* **WORK TO COMPLETE**
Write out nothing but the lines from the one containing "Task: Open the IME tool window icon" through the last line below, both included, and without the pictures.

*** THE DATA ***

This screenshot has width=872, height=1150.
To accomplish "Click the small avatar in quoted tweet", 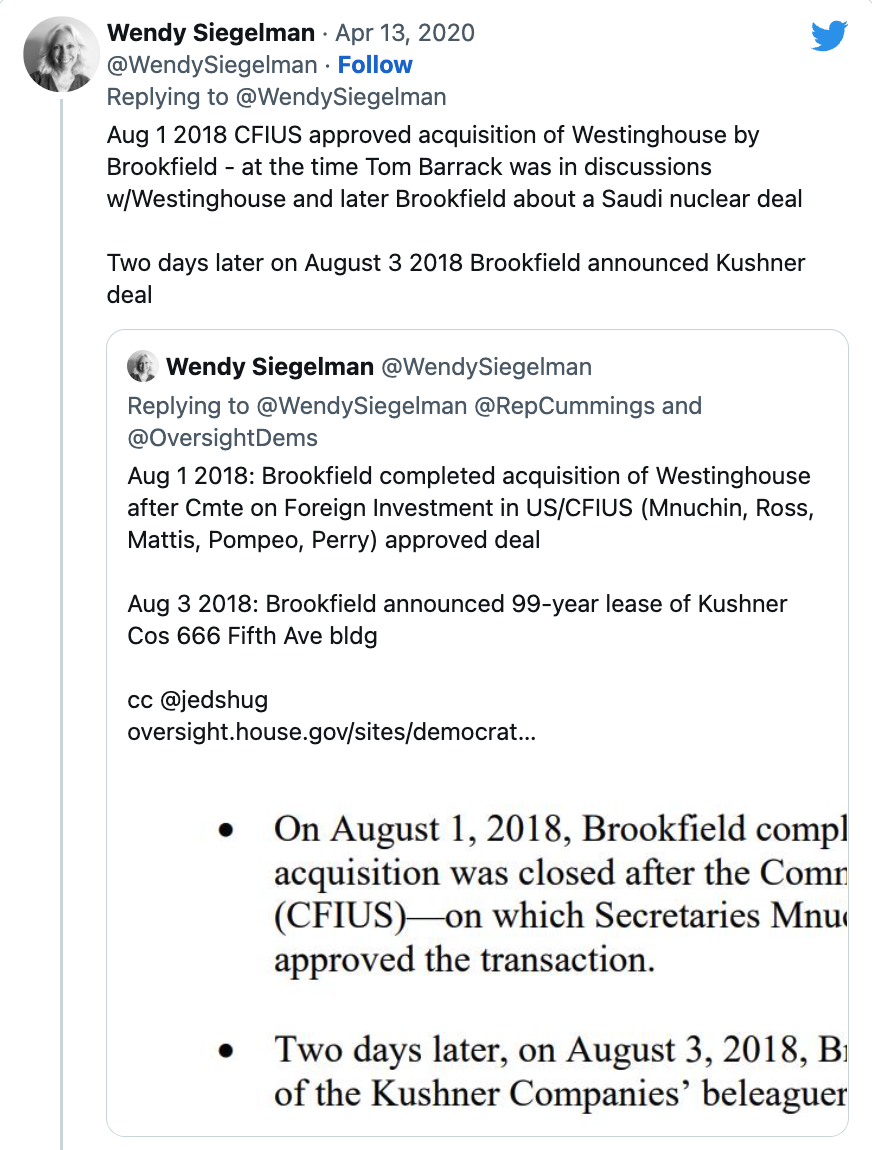I will tap(143, 367).
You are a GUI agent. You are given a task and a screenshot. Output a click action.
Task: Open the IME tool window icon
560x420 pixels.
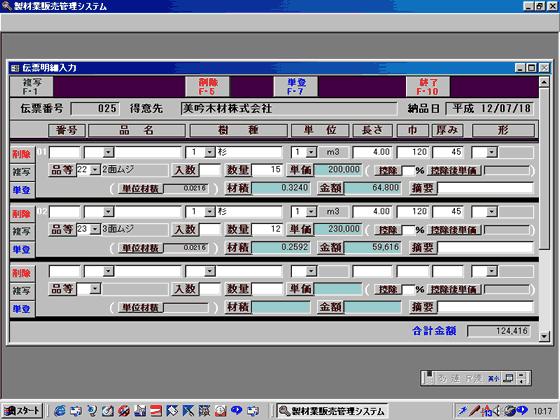point(508,379)
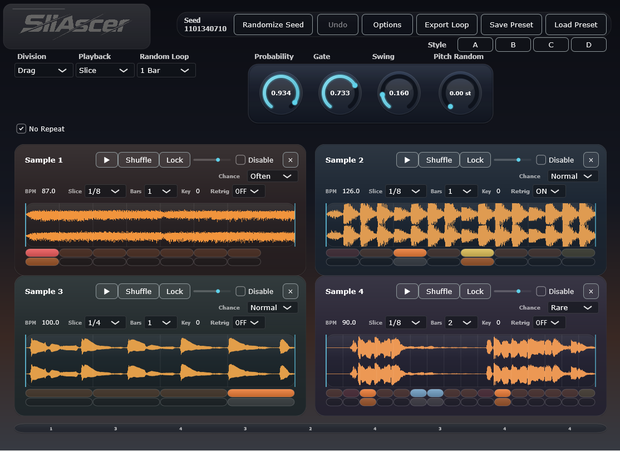Click Randomize Seed button

click(273, 25)
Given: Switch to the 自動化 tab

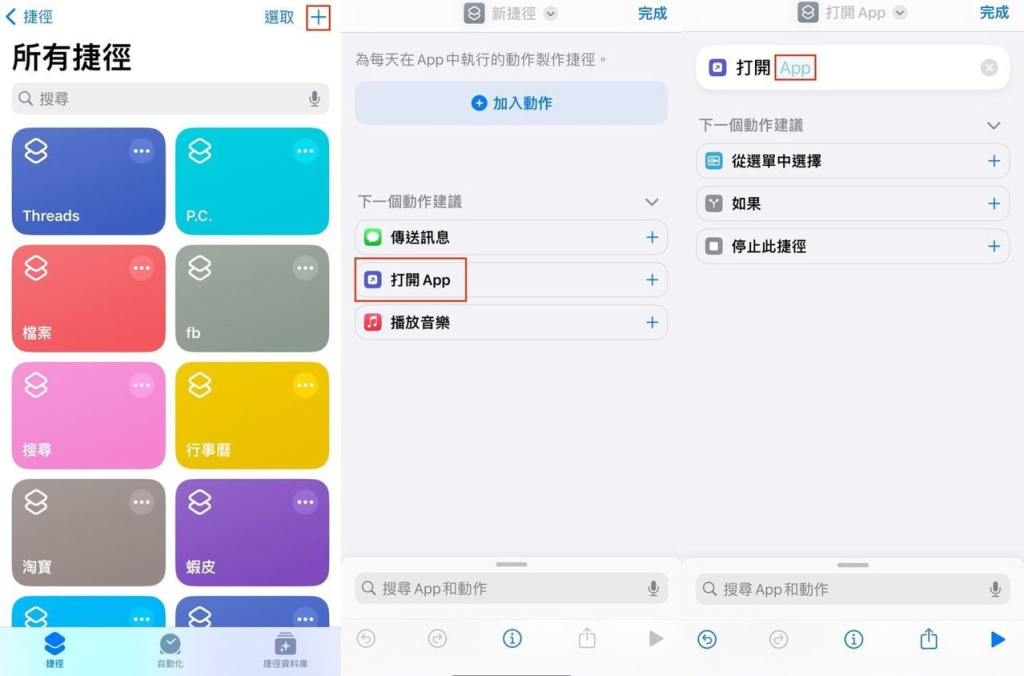Looking at the screenshot, I should pyautogui.click(x=170, y=648).
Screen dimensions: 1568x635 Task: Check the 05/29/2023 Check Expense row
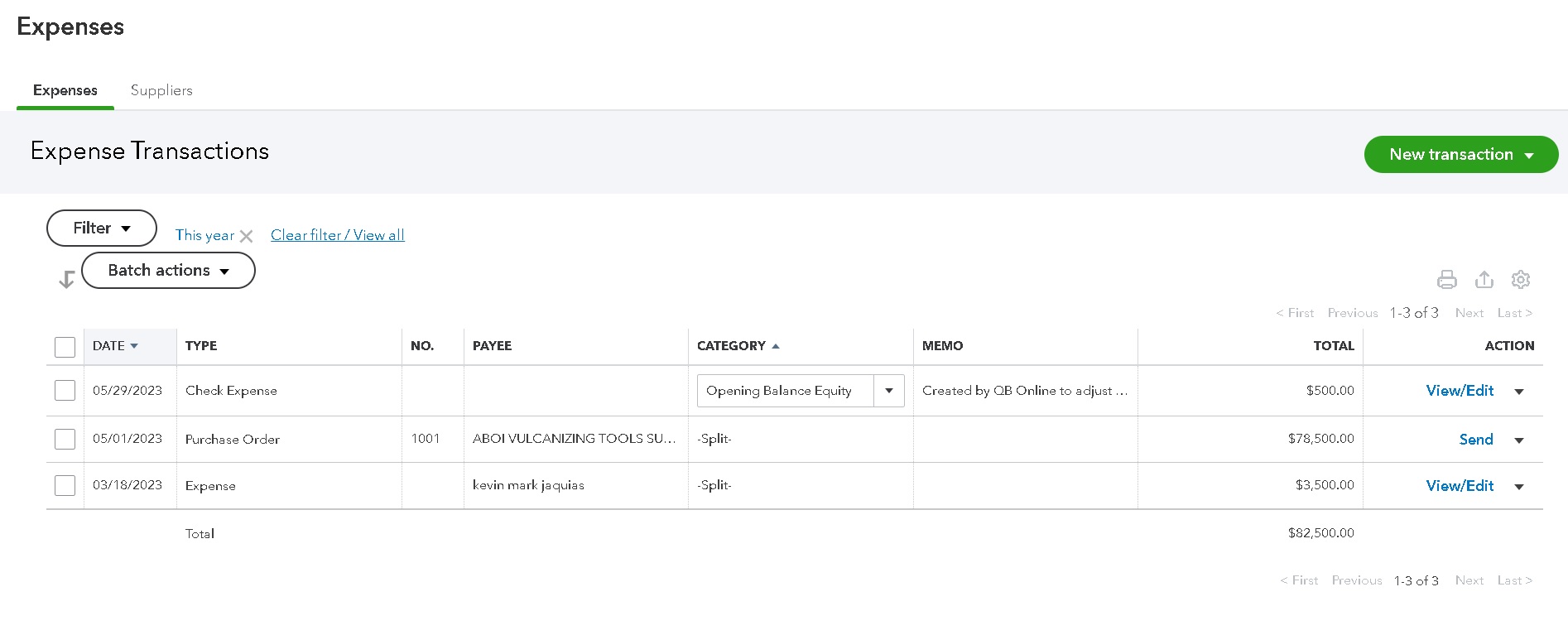pyautogui.click(x=65, y=390)
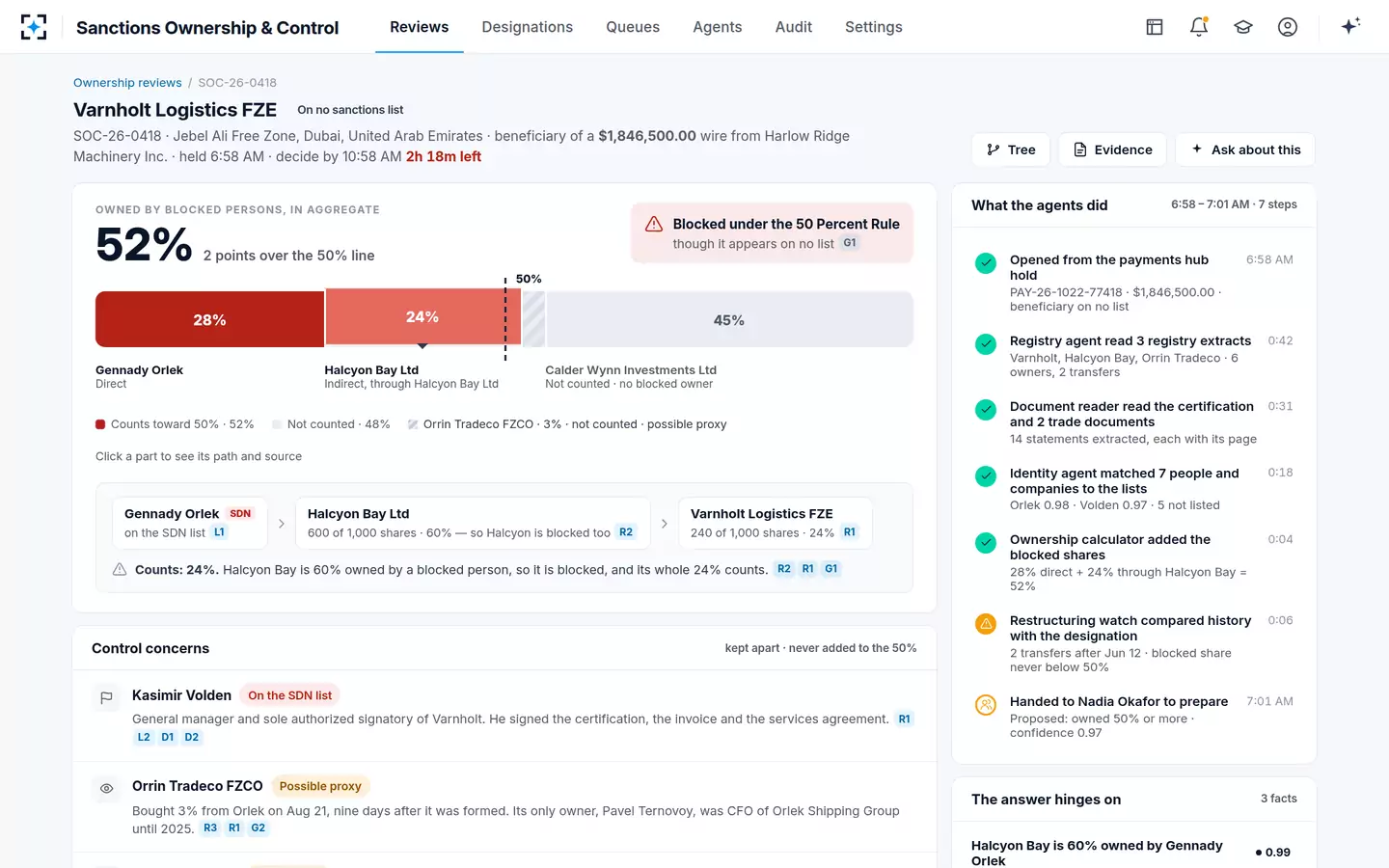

*** End of THE DATA ***

* **RESPONSE**
Task: Open the IME tool window icon
560x420 pixels.
point(508,379)
Click Randomize Seed button

click(273, 25)
Given: Switch to the 自動化 tab

Looking at the screenshot, I should pyautogui.click(x=170, y=648).
Screen dimensions: 1568x635 Task: Check the 05/29/2023 Check Expense row
pyautogui.click(x=65, y=390)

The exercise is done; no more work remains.